2.7 oppervlakte van een bouwwerk:
tussen de buitenwerkse gevelvlakken en/of het hart van de scheidingsmuren, neerwaarts geprojecteerd op het gemiddelde niveau van het afgewerkte bouwterrein ter plaatse van het bouwwerk.
 
2.8 vloeroppervlakte:
de gebruiksoppervlakte volgens NEN 2580.
2 Bestemmingsregels
Artikel 3 Groen
 
3.1 Bestemmingsomschrijving
 
De voor ‘Groen’ aangewezen gronden zijn bestemd voor: groen en water.
 
3.2 Bouwregels
 
Voor het bouwen geldt dat op deze gronden uitsluitend bouwwerken, geen gebouwen en geen overkappingen zijnde, mogen worden gebouwd.
Artikel 4 Maatschappelijk
 
4.1 Bestemmingsomschrijving
 
De voor 'Maatschappelijk' aangewezen gronden zijn bestemd voor:
  1. religieuze instellingen;
  2. bij deze bestemming behorende voorzieningen, zoals nutsvoorzieningen, parkeervoorzieningen, water en groen;
  3. ter plaatse van de aanduiding 'cultuurhistorische waarden', mag de bestaande maatvoering van gebouwen en/of bijbehorende bouwwerken niet worden gewijzigd, tenzij het bevoegd gezag een omgevingsvergunning tot wijziging, afbraak of verwijdering heeft verleend.
4.2 Bouwregels
 
4.2.1 Hoofdgebouwen
Voor het bouwen gelden de volgende regels:
  1. op deze gronden mogen gebouwen en bouwwerken, geen gebouwen zijnde, worden gebouwd;
  2. gebouwen worden binnen het bouwvlak gebouwd;
  3. de goothoogte van gebouwen bedraagt ten hoogste de ter plaatse van de aanduiding 'maximale goothoogte (m)' aangegeven goothoogte;
  4. het bebouwingspercentage bedraagt ten hoogste het ter plaatse van de aanduiding 'maximum bebouwingspercentage' aangegeven percentage;
  5. de bouwhoogte van gebouwen mag niet meer bedragen dan de maximale goothoogte vermeerderd met 4 m.

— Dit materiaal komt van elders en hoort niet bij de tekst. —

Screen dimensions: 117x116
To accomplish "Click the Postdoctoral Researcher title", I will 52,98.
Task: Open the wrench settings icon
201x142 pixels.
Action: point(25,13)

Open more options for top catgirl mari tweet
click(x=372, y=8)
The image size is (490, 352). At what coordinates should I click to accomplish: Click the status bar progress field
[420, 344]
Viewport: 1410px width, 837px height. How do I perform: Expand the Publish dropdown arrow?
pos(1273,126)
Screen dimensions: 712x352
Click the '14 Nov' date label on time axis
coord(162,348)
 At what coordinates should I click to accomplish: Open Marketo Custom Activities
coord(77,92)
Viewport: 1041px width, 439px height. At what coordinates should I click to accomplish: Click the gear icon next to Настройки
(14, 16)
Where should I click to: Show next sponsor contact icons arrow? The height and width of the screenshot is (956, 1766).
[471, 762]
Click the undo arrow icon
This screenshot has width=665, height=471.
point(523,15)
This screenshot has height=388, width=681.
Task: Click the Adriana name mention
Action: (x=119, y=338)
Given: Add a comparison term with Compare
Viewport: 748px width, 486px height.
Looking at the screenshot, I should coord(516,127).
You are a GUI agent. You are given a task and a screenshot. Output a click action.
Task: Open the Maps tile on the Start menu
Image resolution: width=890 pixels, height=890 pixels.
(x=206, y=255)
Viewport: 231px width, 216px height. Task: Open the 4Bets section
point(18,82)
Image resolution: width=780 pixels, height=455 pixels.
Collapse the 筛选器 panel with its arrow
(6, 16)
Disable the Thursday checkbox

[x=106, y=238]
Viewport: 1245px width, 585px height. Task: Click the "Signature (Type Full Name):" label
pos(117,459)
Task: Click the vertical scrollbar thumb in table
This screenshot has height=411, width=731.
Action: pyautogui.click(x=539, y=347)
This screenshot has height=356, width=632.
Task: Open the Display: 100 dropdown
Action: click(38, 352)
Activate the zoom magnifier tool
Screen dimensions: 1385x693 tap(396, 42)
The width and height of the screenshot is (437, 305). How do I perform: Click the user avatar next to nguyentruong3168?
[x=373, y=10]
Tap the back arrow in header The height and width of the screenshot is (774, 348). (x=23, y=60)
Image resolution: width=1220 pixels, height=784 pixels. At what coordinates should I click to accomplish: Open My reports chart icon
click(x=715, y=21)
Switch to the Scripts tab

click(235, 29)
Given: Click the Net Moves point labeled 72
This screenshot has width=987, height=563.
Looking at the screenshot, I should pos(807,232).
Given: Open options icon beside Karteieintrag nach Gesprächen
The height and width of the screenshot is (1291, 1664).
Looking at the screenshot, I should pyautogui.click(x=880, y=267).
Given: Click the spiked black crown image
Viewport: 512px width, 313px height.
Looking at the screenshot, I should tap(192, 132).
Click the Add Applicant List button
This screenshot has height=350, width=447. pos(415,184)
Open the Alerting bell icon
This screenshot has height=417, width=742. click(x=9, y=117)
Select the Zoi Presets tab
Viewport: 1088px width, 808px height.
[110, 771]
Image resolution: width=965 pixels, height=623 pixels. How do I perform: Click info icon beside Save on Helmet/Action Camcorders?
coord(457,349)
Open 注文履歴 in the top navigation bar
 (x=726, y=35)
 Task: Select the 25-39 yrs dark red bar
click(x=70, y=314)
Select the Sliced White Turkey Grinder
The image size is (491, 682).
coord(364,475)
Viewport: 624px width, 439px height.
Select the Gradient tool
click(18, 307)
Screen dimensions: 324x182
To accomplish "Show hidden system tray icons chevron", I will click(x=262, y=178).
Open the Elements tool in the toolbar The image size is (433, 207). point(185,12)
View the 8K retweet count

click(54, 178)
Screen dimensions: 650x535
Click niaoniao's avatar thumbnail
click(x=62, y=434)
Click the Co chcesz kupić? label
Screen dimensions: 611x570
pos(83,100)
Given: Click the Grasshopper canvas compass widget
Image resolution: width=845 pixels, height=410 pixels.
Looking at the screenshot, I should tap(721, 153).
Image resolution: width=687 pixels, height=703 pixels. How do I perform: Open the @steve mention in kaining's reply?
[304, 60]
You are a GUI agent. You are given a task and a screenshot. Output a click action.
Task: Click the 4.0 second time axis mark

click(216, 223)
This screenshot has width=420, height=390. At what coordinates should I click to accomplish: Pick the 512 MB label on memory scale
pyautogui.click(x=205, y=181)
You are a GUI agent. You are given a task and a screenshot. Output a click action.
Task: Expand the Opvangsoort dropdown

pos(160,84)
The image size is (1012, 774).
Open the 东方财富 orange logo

4.2.2 Bouwwerken, geen gebouwen zijnde
Voor het bouwen van bouwwerken, geen gebouwen zijnde gelden de volgende bepalingen:
  1. de bouwhoogte van erf- en terreinafscheidingen mag maximaal 2 m bedragen, met dien verstande dat de hoogte voor erf- en terreinafscheidingen voor zover gelegen voor de voorgevellijn maximaal 1 m mag bedragen;
  2. de maximale bouwhoogte van een overkapping bedraagt 3 m, met dien verstande dat de maximale oppervlakte ten hoogste 50% van het achtererfgebied bedraagt met een maximum van 30 m² en de overkapping niet voor de voorgevellijn wordt opgericht;
  3. de bouwhoogte van overige bouwwerken, geen gebouwen zijnde, mag niet meer dan 3 m bedragen.
Artikel 5 Wonen
 
5.1 Bestemmingsomschrijving
 
De voor ‘Wonen’ aangewezen gronden, zijn bestemd voor:
  1. het wonen met aan-huis-gebonden beroepen en kleinschalige bedrijfsmatige activiteiten;
  2. bij deze bestemming behorende voorzieningen, zoals erven, ontsluitingspaden, nutsvoorzieningen, parkeervoorzieningen, water en groen.
5.2 Bouwregels
 
5.2.1 Hoofdgebouwen
Op deze gronden mogen hoofdgebouwen worden gebouwd met inachtneming van de volgende regels:
  1. hoofdgebouwen worden binnen het bouwvlak gebouwd;
  2. het aantal woningen binnen het bouwvlak mag niet meer bedragen dan door middel van de aanduiding 'maximum aantal wooneenheden' is aangegeven;
  3. de goothoogte van hoofdgebouwen bedraagt ten hoogste 4 m;
  4. de grondoppervlakte van hoofdgebouwen bedraagt ten hoogste 125 m²;
  5. de onderlinge afstand tussen hoofdgebouwen bedraagt ten minste 4 m indien de woningen niet aaneengebouwd worden;
  6. indien niet in de zijdelingse perceelsgrens wordt gebouwd, bedraagt de afstand van het hoofdgebouw tot de zijdelingse perceelsgrens ten minste 1 m.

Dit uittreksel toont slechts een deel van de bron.